Unsurprisingly, Lillien talks the same way. She speaks quickly and peppers her speech with emphatic exclamations. It's no wonder friends tell her that reading the Hungry Girl newsletter is just like chatting with her.

But on her TV show, she dials down the zeal and is considerably calmer. "I wanted to have that enthusiasm and not [be] acting like a crazy person. . . . I didn't want to be a loon on television. I wanted to be high-energy and fun but keep my eye on the ball," Lillien said. "[The show is] more serious, straight-up information and cooking with just a layer of frosting of comedy on top."

Lillien's show, for which she also serves as executive producer, reflects this desire to tone down the crazy. During "Do You Wanna Pizza Me?" Lillien cooks three pizza variations that seek to take the fat and calories out of the typical pie - including pizza chicken, which uses chicken as a makeshift crust and cuts the carbs.

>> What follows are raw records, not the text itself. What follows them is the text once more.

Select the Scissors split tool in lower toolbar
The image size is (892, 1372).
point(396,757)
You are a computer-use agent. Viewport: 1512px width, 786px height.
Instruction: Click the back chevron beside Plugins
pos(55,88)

But then she takes the cameras out of the kitchen and into the real world. First, she stops at a pizzeria to give health-conscious tips on eating out, such as opting for thin-crust pizza with fresh ingredients that won't soak up extra fat, and blotting slices with a napkin to absorb extra oil.

Then she heads to the grocery store to compare the nutrition facts on processed foods, like personal-sized frozen pizzas or turkey pepperoni vs. the pork variety.

It's these segments that separate Lillien from the current crop of foodies who advocate for "perimeter" shopping around the grocery store - the idea that people should avoid the center aisles of the supermarket, where processed and packaged foods are kept, and stick to the outside aisles, where fresh food dominates.

For Lillien, that's just not realistic. She subscribes to the 80-20 rule, in which 80 percent of the time she eats healthily, while the other 20 percent she can eat what she wants. If she wants to eat barbecue pulled-pork pizza, she allows herself to eat barbecue pulled-pork pizza. She just doesn't eat it every day.

She thinks that banning delectable-yet-deadly foods from her diet just isn't realistic when it comes to her eating habits, just like shopping only the perimeter of the supermarket.

"It's not reality for many people," Lillien said. "There are alternatives that are better, and if you are going to shop in the market in the center aisles, what are the better choices? And there are many of them."

The goal of the "Hungry Girl" TV show is to show how readily available these choices are.

Before Lillien was Hungry Girl, she was just a hungry girl who worked as a television producer. She started out sending a daily newsletter to friends and family; now she has more than a million readers.

She had some experience in front of the camera even before "Hungry Girl." Her husband, Daniel Schneider, is the mind behind some of Nickelodeon's tween-targeting live-action shows, like "iCarly," and he would recruit his wife to play bit parts. Even though she was hesitant.

"I was the opposite of Lucy, who always wanted to be in Ricky's show," said Lillien. When Hungry Girl began growing, though, Lillien understood that TV was part of the gig.

"I couldn't say no to appearances on the 'Today' show or 'Good Morning America,' so I just sucked it up and taught myself how to learn to like it," said Lillien. "Then I actually did start having fun."